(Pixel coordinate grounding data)
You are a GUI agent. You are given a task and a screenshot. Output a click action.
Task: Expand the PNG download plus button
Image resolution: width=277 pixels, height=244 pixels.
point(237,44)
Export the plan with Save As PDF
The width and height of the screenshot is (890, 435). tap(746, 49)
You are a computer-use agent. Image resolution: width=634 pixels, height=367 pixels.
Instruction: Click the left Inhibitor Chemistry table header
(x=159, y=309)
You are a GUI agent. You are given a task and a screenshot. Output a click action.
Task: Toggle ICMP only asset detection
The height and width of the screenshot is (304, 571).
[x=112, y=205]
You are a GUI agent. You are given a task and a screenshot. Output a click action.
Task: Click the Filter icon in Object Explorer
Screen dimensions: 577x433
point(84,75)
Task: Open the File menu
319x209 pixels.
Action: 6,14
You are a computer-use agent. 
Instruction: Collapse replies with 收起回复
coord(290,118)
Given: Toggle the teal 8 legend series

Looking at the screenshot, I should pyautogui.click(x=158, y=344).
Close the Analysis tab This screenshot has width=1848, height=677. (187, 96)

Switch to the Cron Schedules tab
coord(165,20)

→ **Assigned task**
Return the data in full, with each line kept exactly as it is.

→ **Result of this exercise**
You are a GUI agent. You are given a task and a screenshot. Output a click action.
Task: Expand the PNG download plus button
Image resolution: width=277 pixels, height=244 pixels.
point(237,44)
Export the plan with Save As PDF
The width and height of the screenshot is (890, 435). tap(746, 49)
You are a computer-use agent. Image resolution: width=634 pixels, height=367 pixels.
Instruction: Click the left Inhibitor Chemistry table header
(x=159, y=309)
You are a GUI agent. You are given a task and a screenshot. Output a click action.
Task: Toggle ICMP only asset detection
The height and width of the screenshot is (304, 571).
[x=112, y=205]
You are a GUI agent. You are given a task and a screenshot. Output a click action.
Task: Click the Filter icon in Object Explorer
Screen dimensions: 577x433
point(84,75)
Task: Open the File menu
319x209 pixels.
Action: 6,14
You are a computer-use agent. 
Instruction: Collapse replies with 收起回复
coord(290,118)
Given: Toggle the teal 8 legend series

Looking at the screenshot, I should pyautogui.click(x=158, y=344).
Close the Analysis tab This screenshot has width=1848, height=677. (187, 96)

Switch to the Cron Schedules tab
coord(165,20)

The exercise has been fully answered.